Policy researchers suggest tweaks to outdated rules governing RRSPs and RRIFs
For Canadian seniors, the coronavirus represents a particularly painful one-two punch. Not only does it represent a greater threat to their health — scientific evidence has borne out that older adults may be particularly susceptible to the illness — but it has also put their wealth as grim and seemingly irreversible domino effects play out in the financial markets.
The ruinous effect of the pandemic on Canadian retirement savers was the primary focus of a new intelligence memo from the CD Howe Institute titled Crisis Relief for Canadian Savers, authored by the institute’s CEO William B.P. Robson and its director of Research Alexandre Laurin.
Robson and Laurin noted that older Canadians rely on savings stashed in RRSPs and defined-contribution pension plans, and some are already drawing down savings in RRIFs just as the markets are crashing down.
“[T]hey should not face tax rules that force them to sell when the market is down, permanently lowering their prospects for retirement,” the two said in the memo addressed to Finance Minister Bill Morneau.
As a measure of relief, the two recommended that retirees be given a reprieve from mandatory RRIF withdrawals. They noted that given longer life expectancies, low and still-shrinking yields on safe investments, and the risks of seniors depleting their tax-deferred savings, the current schedule, which starts on their 71st birthday at 5.28% of the RRIF’s market value as of December 31 of the preceding year, “out of date.”
“Withdrawals for 2020 will be calculated from pre-crash values, which will force drawdowns at a terrible time,” they said, maintaining that suspending RRIF withdrawals would be a timely move. “If permanent elimination is too radical a step, you should simultaneously announce a subsequent one-percentage-point reduction of minimum withdrawals mandated for each age.”
They likewise took aim at the current mandate requiring Canadians to start drawing down their tax-deferred savings at age 71. Aside from discouraging Canadians who would prefer to work or save longer — particularly as their retirement plans get derailed by the shockwaves from COVID-19 — it raises the probability of their savings in RRIFs being depleted too early.

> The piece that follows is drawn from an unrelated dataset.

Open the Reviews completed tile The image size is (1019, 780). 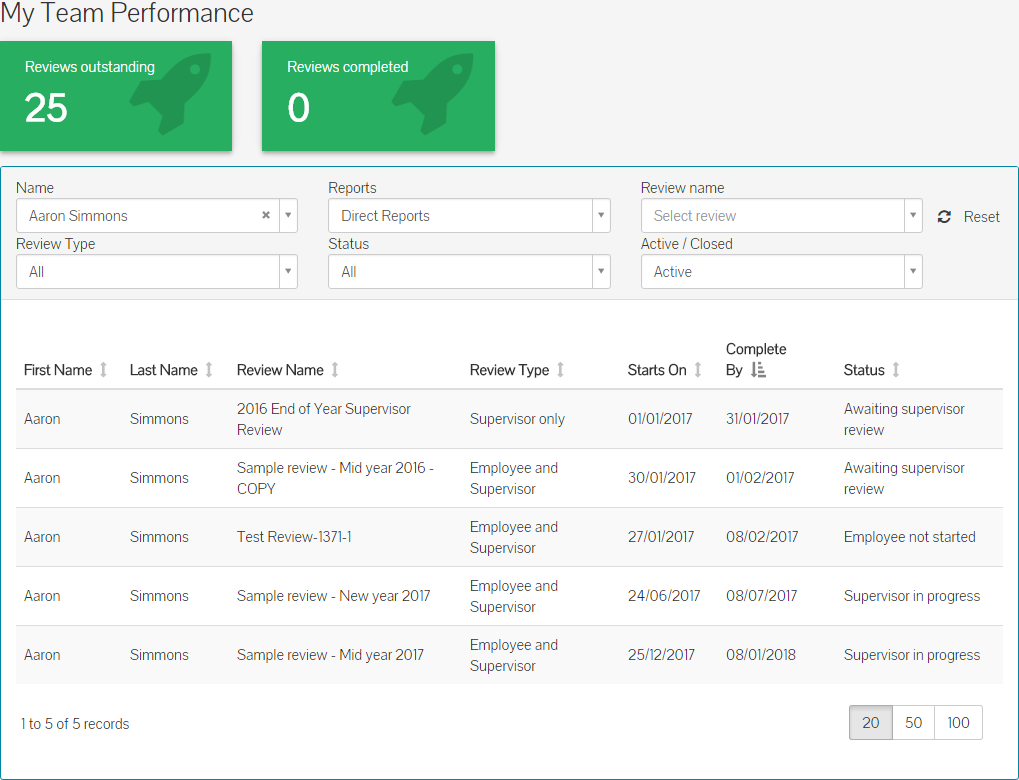378,96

“Raising the age to 73 immediately would alleviate anxiety – and get us to a better place long-term,” Robson and Laurin said.
Finally, they called for raised limits on tax-deferred saving in defined-contribution pension plans and RRSPs for all participants. The duo maintained that current limits are badly outdated, as longer lifespans and lower yields have likely stretched the cost of every dollar of income retirement income.
“[The limits today] presume that the cost of providing a dollar of income in these plans is nine times the rate at which benefits accrue in a typical defined-benefit pension plan,” they said. “A more realistic equivalency measure would now be around 15, which would raise the limit for contributions to these plans from the current 18 percent to 30 percent of income.”
Aside from addressing Canadian retirees’ longstanding needs, they said their proposed measures have the added bonus of not threatening the government’s long-term fiscal framework.
“Money the government does not collect in 2020 will be due in 2021 and beyond,” the two said. “The fiscal stimulus is temporary. The relief to seniors would be immediate.”